Count the lines in the entries below that contain the string "screenshot", treating uppercase and lowercase as different. Give only the number.

• • • • • • •

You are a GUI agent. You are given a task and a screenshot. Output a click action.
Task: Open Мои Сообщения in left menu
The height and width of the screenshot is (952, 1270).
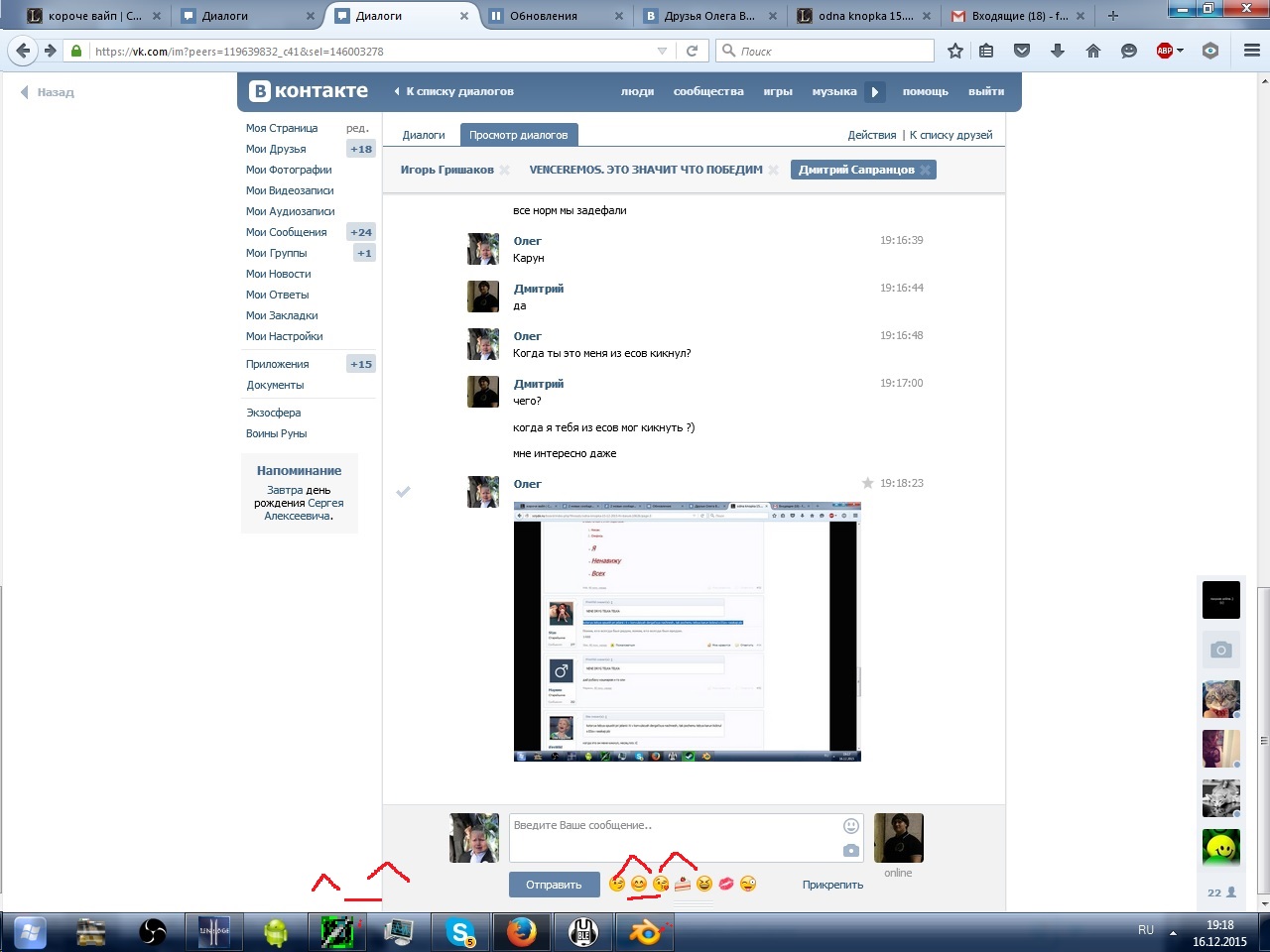[286, 232]
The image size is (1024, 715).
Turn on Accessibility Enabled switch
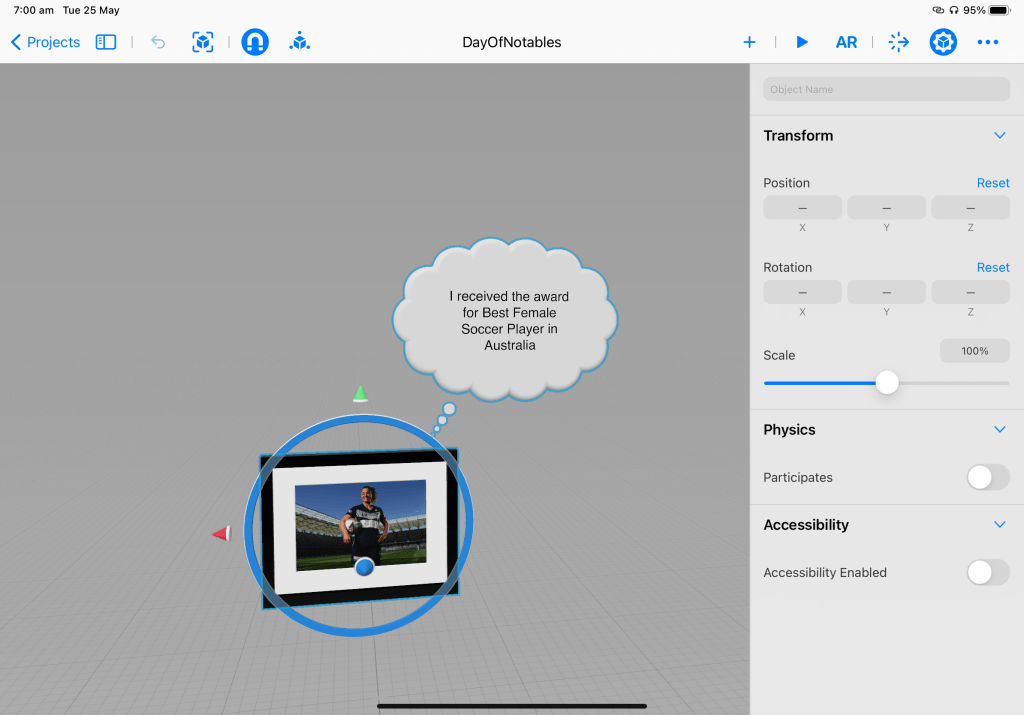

• • • • • • •

▸ **Exercise result**
2